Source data

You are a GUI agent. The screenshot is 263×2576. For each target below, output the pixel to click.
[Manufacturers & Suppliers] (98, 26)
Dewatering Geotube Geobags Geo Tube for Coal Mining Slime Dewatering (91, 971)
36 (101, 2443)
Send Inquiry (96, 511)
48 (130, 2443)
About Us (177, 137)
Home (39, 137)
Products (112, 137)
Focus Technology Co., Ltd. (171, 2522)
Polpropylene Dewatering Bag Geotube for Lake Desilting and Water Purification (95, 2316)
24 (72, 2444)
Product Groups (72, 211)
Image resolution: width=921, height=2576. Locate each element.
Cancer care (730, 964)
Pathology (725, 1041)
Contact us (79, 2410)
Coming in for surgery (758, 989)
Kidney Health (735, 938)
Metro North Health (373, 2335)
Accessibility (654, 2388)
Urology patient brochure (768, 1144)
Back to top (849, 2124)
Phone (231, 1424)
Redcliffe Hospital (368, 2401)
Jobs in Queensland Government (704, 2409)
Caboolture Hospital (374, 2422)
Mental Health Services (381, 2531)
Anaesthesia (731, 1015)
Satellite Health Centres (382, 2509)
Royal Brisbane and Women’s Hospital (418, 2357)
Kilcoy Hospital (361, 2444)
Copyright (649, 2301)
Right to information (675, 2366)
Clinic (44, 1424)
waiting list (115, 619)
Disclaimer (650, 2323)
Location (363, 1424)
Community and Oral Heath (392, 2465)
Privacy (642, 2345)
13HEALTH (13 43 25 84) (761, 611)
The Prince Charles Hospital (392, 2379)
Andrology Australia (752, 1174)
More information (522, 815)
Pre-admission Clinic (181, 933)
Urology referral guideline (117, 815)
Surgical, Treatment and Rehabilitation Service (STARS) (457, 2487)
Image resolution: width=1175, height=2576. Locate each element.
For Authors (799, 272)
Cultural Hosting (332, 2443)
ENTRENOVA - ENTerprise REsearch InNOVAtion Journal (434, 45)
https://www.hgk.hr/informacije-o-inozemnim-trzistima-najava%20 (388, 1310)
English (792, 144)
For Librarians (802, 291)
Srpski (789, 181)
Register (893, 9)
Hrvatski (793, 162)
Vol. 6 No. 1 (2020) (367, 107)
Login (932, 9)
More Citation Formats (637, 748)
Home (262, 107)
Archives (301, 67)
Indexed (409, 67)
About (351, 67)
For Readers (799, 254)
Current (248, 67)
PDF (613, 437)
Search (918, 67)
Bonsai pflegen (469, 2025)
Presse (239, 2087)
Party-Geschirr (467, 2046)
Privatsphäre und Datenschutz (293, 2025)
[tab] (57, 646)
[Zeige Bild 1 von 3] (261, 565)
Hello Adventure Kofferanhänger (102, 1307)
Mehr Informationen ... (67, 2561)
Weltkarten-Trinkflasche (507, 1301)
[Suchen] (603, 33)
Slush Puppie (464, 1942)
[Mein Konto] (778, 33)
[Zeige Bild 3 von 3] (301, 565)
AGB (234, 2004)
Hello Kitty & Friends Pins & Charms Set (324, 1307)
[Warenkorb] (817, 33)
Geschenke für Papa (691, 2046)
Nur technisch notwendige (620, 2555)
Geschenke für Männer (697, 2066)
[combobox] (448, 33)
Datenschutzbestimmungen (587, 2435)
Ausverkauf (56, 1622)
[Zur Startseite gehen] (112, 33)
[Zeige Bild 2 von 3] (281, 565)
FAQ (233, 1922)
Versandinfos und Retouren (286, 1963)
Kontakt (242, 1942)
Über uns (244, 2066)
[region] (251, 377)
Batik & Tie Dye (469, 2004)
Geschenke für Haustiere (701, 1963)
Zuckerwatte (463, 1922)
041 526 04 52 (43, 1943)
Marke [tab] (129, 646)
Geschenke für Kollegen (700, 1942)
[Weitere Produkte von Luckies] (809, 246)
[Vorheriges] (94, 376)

== Exercise ==
The line containing "Marke [tab] (129, 646)" marks where to begin; the last line of the records marks where to stop. Copy both and all between, exactly.

== Answer below ==
Marke [tab] (129, 646)
Geschenke für Kollegen (700, 1942)
[Weitere Produkte von Luckies] (809, 246)
[Vorheriges] (94, 376)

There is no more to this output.